The is a HUGE day for Sondra Fortunato. The NEW YORK POST today has the latest *news* on the monster-boobed New York Giants fan and consummate attention whore. Fortunato, who is no doubt beloved by drunk, desperately horny Giants fans for her lowcut tops and enthusiasm for Big Blue, was hustled out of her seat by stadium security during the team’s home game against the Eagles last week.
Stadium officials claimed the reason they ejected her from her seat was the signs she brought to the game, but Fortunato said the real reason was her manner of
“They said, ‘Can’t you come to the stadium dressed like a regular person?’ ” she said. “They said there were a lot of kids there.”
She was advised to wear a sweater to games.
“I guess some ladies got jealous and complained,” groused Sondra, who lives in Toms River, NJ.
Rough treatment for such a devoted fan, wouldn’t you say? Especially considering that ABC saw fit to include her in a Monday Night Football promo.

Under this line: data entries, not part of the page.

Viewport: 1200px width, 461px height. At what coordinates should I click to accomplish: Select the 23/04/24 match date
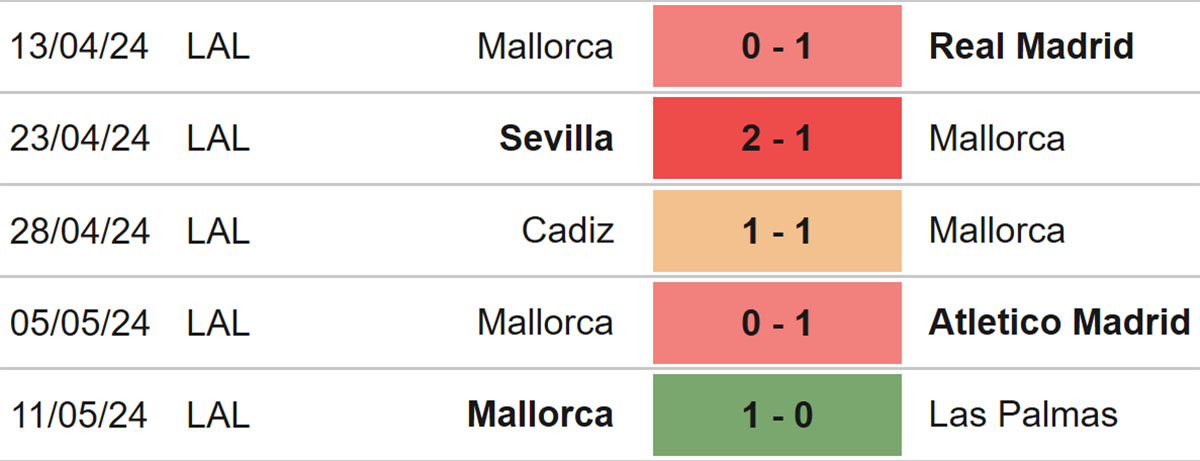(80, 138)
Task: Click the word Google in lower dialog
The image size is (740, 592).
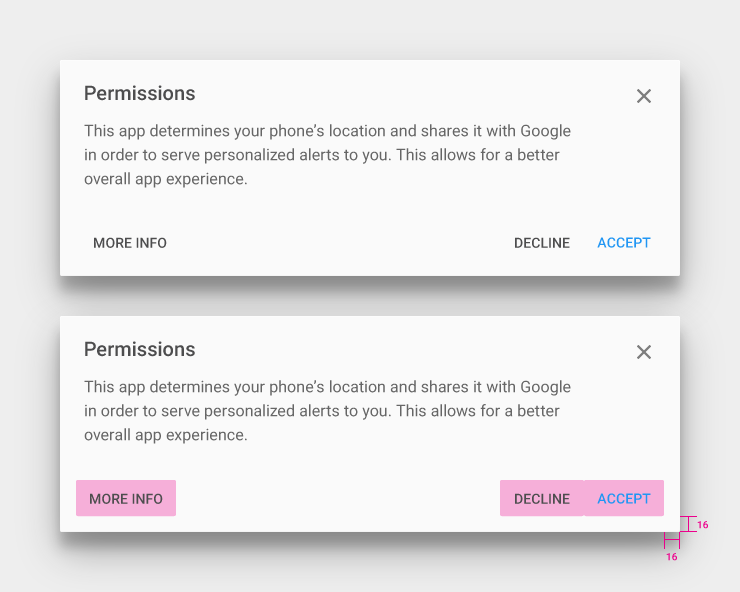Action: click(x=545, y=387)
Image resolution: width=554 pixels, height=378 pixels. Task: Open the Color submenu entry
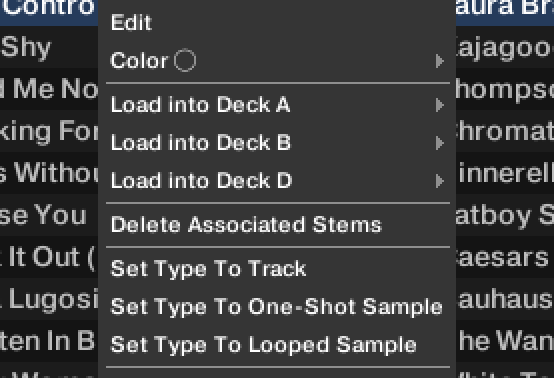[277, 61]
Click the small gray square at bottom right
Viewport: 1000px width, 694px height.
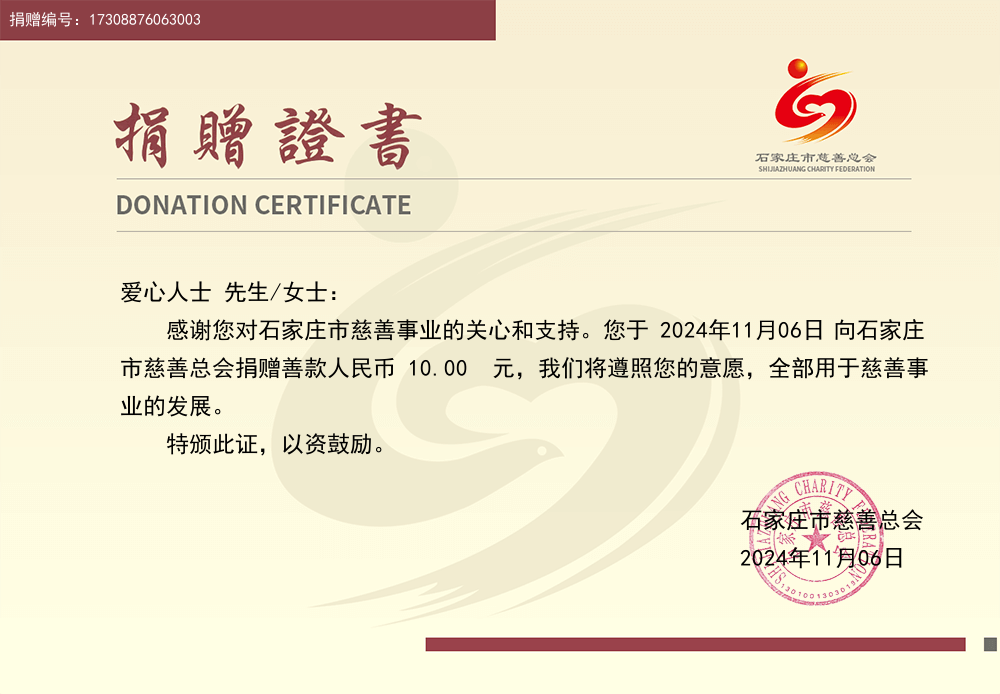click(990, 644)
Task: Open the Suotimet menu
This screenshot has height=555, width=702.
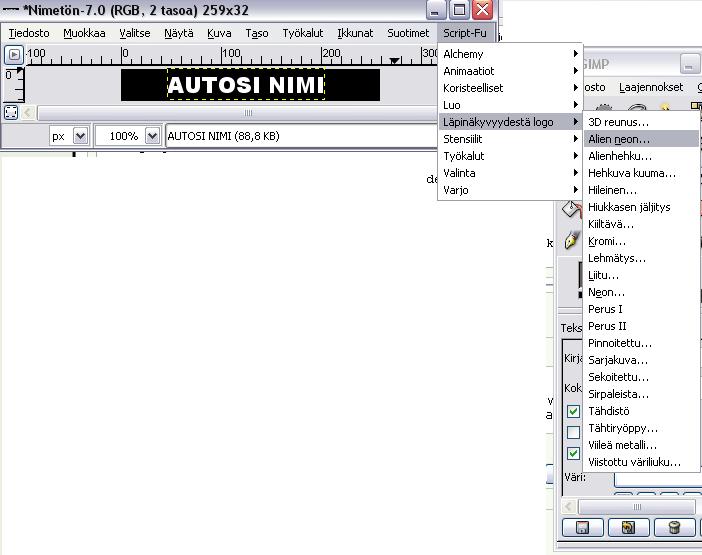Action: 408,33
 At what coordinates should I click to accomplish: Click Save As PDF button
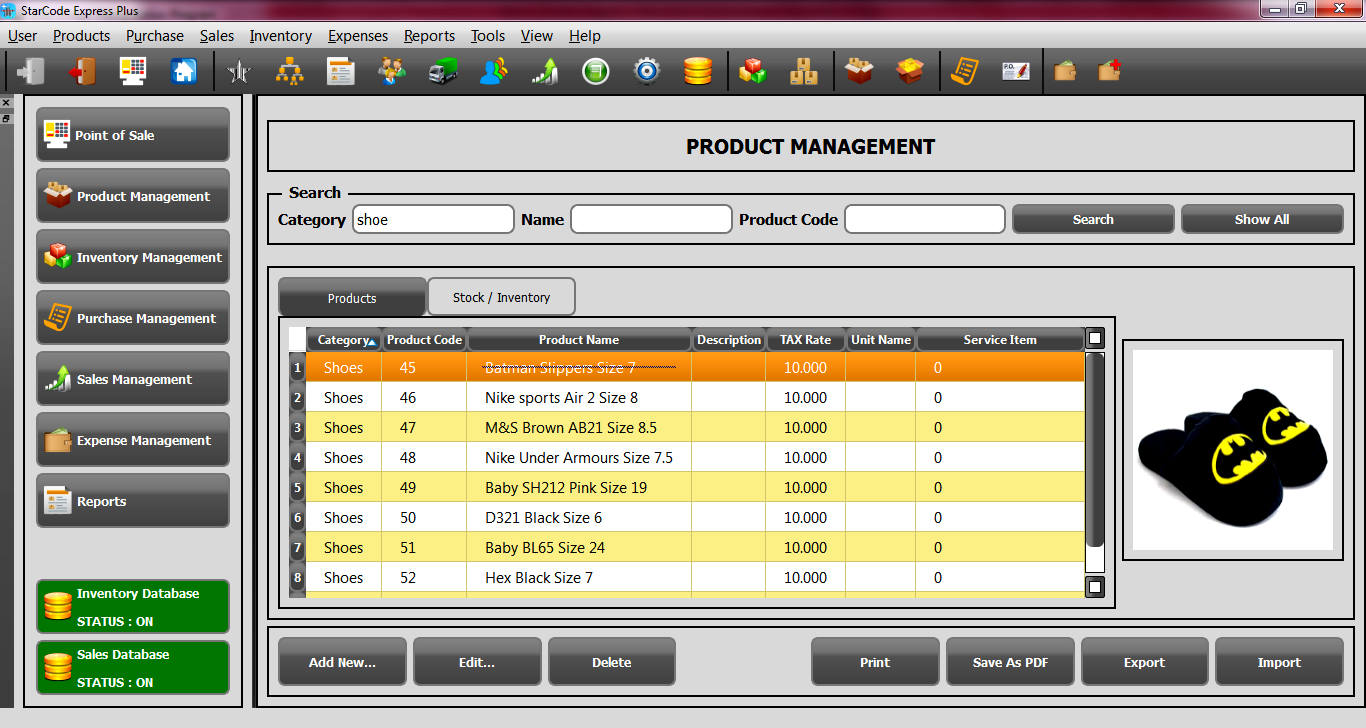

While Fortunato claims to be upset about her temporary ejection yesterday, thanks to the accompanying media coverage, safe to say this might the greatest day of her life. At least since she was named Miss Portable Ignition or Miss Tuscan Milk back in the ’70s.
So we’re all aware that Fortunato has some serious miles on her chassis, but what did she look like during her prime? Picture after the jump.
Gotta love that leotard ensemble, accessorized with gold belt, hose and heels. More confirmation of just how big Suzanne Somers was when she broke on Three’s Company.
The best part of Ms. Fortunato’s story? Her niece, 46-year-old Paula, was actually married for five years to 85-year-old Sumner Redstone. The two recently divorced.
It’s too bad that Sondra ended up a Giants fan. I know 61-year-old Jets owner Woody Johnson, he of the 38-year-old babymama, would love to welcome Sondra and Paula into the fold.